Few of you may know, but many of you do not. 

 

I have been doing a lot of research and self-reflection since I began my World Race journey. There is no pretty way to say this, but recently I have decided to no longer continue on with my World Race trip. This may come to a surprise to many of you because everything about it seemed to fit me and I seemed to fit the missional adventure perfectly. Initially, I thought so too. But the more I researched, the more as time went on, and the more I acknowledged my own thoughts and feelings about the race, I realized that this trip was not for me. Quite a few things did not sit right with my heart regarding safety and beliefs. There were MANY reasons that led me to this decision, but the two biggest reasons were: 

1) I was feeling homesick already and I wasn’t even gone yet! I have a lot of connections here that I cherish deeply and having limited contact with people from home who have made me who I am today, honestly made me sick to think about.
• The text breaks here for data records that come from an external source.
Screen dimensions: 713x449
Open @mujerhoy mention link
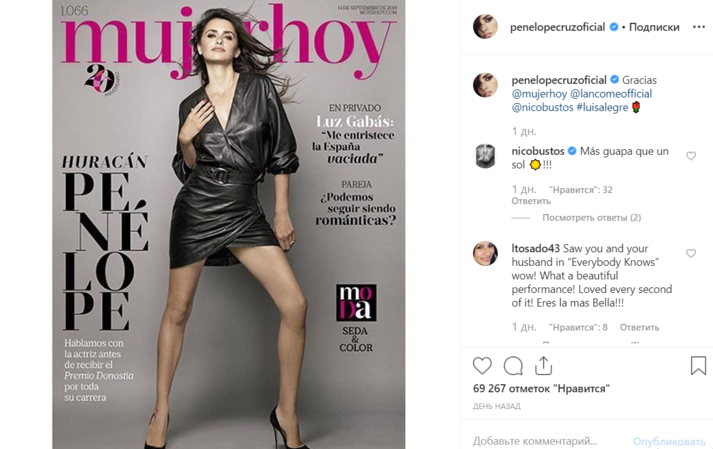click(539, 94)
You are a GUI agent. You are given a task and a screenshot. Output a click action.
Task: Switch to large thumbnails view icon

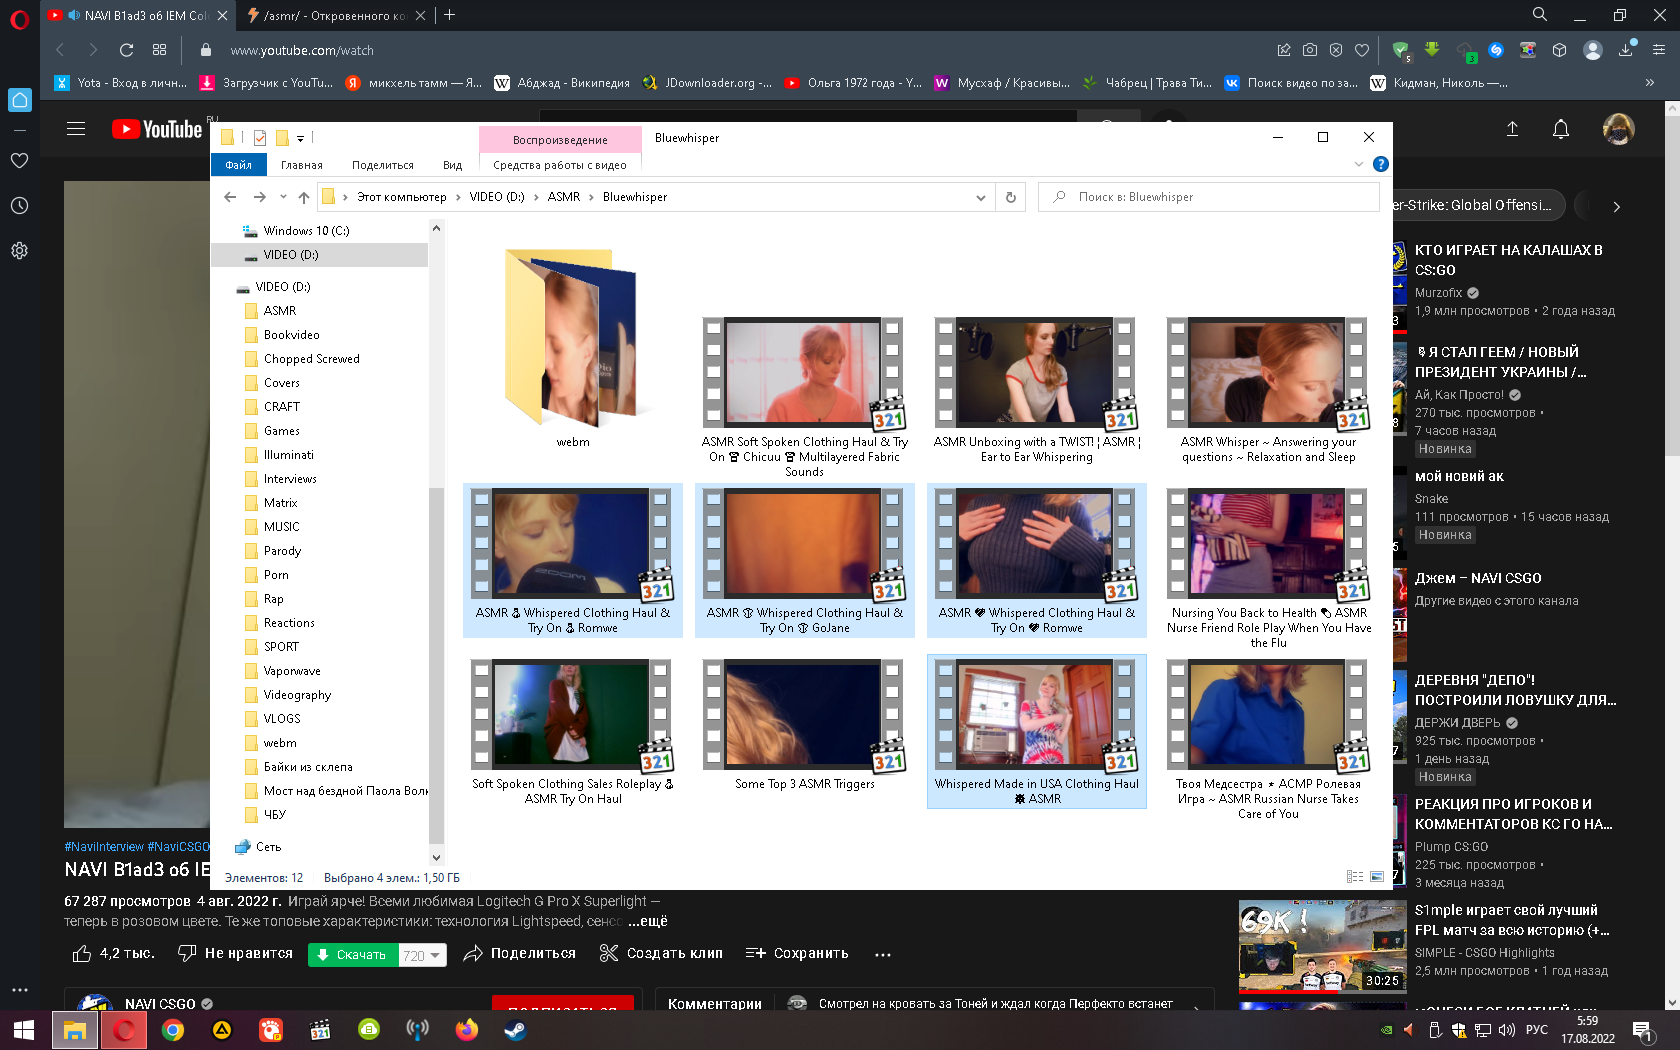pos(1377,877)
2) I had this frequent underlying thought that I kept ignoring while I was preparing for the World Race that “I cannot wait till next year in November when I am home. Then the trip will be done and I can say I did it!” I was already looking forward to the end. That isn’t how you want to start ANY trip.

 

I have learned A LOT about myself through this whole process. One of the biggest lessons I have learned is that self-awareness is important. Because it helps us understand ourselves and to shine light on the next step in our life. Self-awareness shows maturity and personal growth. How can we be more self-aware? By being honest about our thoughts, feelings, needs, strengths, weaknesses, limitations, personality, character, hopes, and desires. Learning about ourselves is a journey in itself!

 

To be completely honest, I am at peace about this decision and I’m glad I figured this out now before investing much more on this trip. Regardless of how this ended up, this has been an incredible journey. I do believe God led me down this path to teach me more about myself. Like with everything else, He cares more about our hearts than what we actually do. I also think He has led me down this path to open me up for other opportunities, which I am excited about! Such as a couple shorter mission trips in the future next year! I am still looking into them, so we shall see how these develop. Another opportunity is to finish a book that I have been writing for over a year now. The focus of the book is on three foundational truths that God has been showing me throughout my life. And I believe every human wants to believe these beautiful truths about themselves and each other. I’m 2/3’s of the way finished and I’m excited to see where this will lead! 

 

Feel free to email me or message me with any questions regarding this post. This blog will be taken down by the organization on Friday. Also I have been humbled by those of you who have graciously donated already. Like WOW. Thank you just isn’t enough. I want you to know that you each will be fully refunded because that is the right thing to do. I appreciate everyone’s support IMMENSELY during this journey!! I’ve been humbled and beyond blessed to be loved by so many people. Thank you ALL for your love and support.

 

Much love to you all.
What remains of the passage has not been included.